The big topic on all tongues is the conviction of the President’s brother in a jury trial in New York for drug trafficking.  The President was named as a co-conspirator.  In an upscale mall near the mountains at the edge of the city, we visited with several professionals who were giddy with the news.  On the other hand, talking to a television and radio broadcaster, he joined others in saying the sentence was unfair, based on secondhand observations, and further that the President had ducked the bullet by claiming that he was so clean he had helped send his own brother to jail.  Meanwhile, talking on the phone to a brother-in-law working as a civilian in a military base an hour outside Tegucigalpa, he reported that they were on lockdown there and couldn’t leave the base this week as demonstrations both pro-and-con over the decision created what the US military believed were security issues.  Some of the demonstrators at the gate were demanding that the US leave and close the base.

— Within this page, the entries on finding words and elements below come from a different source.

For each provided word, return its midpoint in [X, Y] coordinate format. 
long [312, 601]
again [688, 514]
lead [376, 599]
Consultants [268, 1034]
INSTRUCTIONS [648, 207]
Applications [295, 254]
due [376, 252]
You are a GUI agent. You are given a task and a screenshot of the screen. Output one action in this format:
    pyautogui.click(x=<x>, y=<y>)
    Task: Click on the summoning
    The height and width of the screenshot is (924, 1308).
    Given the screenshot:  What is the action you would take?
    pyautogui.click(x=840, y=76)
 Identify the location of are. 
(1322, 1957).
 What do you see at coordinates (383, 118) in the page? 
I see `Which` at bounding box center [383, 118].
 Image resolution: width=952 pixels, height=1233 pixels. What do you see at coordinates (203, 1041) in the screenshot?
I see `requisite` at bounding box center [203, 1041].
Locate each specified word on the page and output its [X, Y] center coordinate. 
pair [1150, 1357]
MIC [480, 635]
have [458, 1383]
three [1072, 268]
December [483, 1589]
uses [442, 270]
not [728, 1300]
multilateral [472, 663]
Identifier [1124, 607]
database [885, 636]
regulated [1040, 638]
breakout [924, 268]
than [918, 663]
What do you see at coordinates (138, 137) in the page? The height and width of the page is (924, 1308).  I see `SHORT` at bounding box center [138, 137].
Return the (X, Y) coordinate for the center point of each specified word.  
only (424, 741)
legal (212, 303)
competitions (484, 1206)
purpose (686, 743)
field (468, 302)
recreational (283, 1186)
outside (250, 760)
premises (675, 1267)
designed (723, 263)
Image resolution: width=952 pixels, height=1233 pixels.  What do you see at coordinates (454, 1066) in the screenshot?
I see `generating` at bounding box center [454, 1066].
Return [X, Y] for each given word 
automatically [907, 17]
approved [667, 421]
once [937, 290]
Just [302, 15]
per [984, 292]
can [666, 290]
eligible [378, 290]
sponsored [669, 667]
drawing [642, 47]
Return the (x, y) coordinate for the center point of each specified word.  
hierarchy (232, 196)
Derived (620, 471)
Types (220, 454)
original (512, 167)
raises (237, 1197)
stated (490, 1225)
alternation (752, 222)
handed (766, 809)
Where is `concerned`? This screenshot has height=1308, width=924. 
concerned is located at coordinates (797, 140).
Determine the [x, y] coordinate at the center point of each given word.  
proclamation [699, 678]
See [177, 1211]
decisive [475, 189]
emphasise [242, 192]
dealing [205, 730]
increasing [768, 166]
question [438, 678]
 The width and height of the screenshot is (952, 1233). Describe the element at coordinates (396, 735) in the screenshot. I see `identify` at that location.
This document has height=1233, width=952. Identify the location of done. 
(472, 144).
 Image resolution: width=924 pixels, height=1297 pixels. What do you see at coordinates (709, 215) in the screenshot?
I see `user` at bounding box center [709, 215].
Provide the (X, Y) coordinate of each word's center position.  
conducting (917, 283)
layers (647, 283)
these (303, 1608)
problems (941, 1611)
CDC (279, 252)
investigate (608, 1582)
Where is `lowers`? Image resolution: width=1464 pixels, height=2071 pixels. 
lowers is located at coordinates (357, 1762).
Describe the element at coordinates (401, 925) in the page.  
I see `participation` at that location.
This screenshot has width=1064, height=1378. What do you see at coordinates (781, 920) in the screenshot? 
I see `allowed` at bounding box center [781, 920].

I heard about banana producers who were in desperate straits because the prices had fallen so low around the world.  They were looking everywhere for markets.  An encouraging opportunity in Hamburg, Germany for ten container loads a week fell apart over the demand that the bananas be organically grown, which takes time and money the producers lack. The worldwide drop in coffee prices had pushed many producers in Honduras to begin selling their best beans in-country where historically the best was always saved for export.  Many large producers had opened coffee shops that now seemed ubiquitous throughout the city, hoping to gain a domestic market.

Trump’s closing of the border had changed immigration patterns as it became more difficult.  Several people told me that security was a somewhat hyped issue in Honduras to mask the more serious economic issues.  Increasingly one observer pointed out, Honduras were heading for Spain now that the US seemed such a stretch.  Where there had been only one plane per week from San Pedro Sula, there were now two, and there were reports that a third would be added soon.

Meanwhile other issues are also coming to the forefront.  I was driven by a development now stalled under investigation at the foot of the mountain.  Residents in the city were concerned that the land was being developed by narcotraffickers, but the main issue was the potential desertification of the area because of damage to the aquafer both by these projects and by the water sucking maquila plants ringing the city.  Others talked about the decline in healthcare.

There’s no agreement, but while people talk about their love for the country, its people, and its beauty, they can’t stop worrying about the current crises everywhere and what it holds for the future and their children.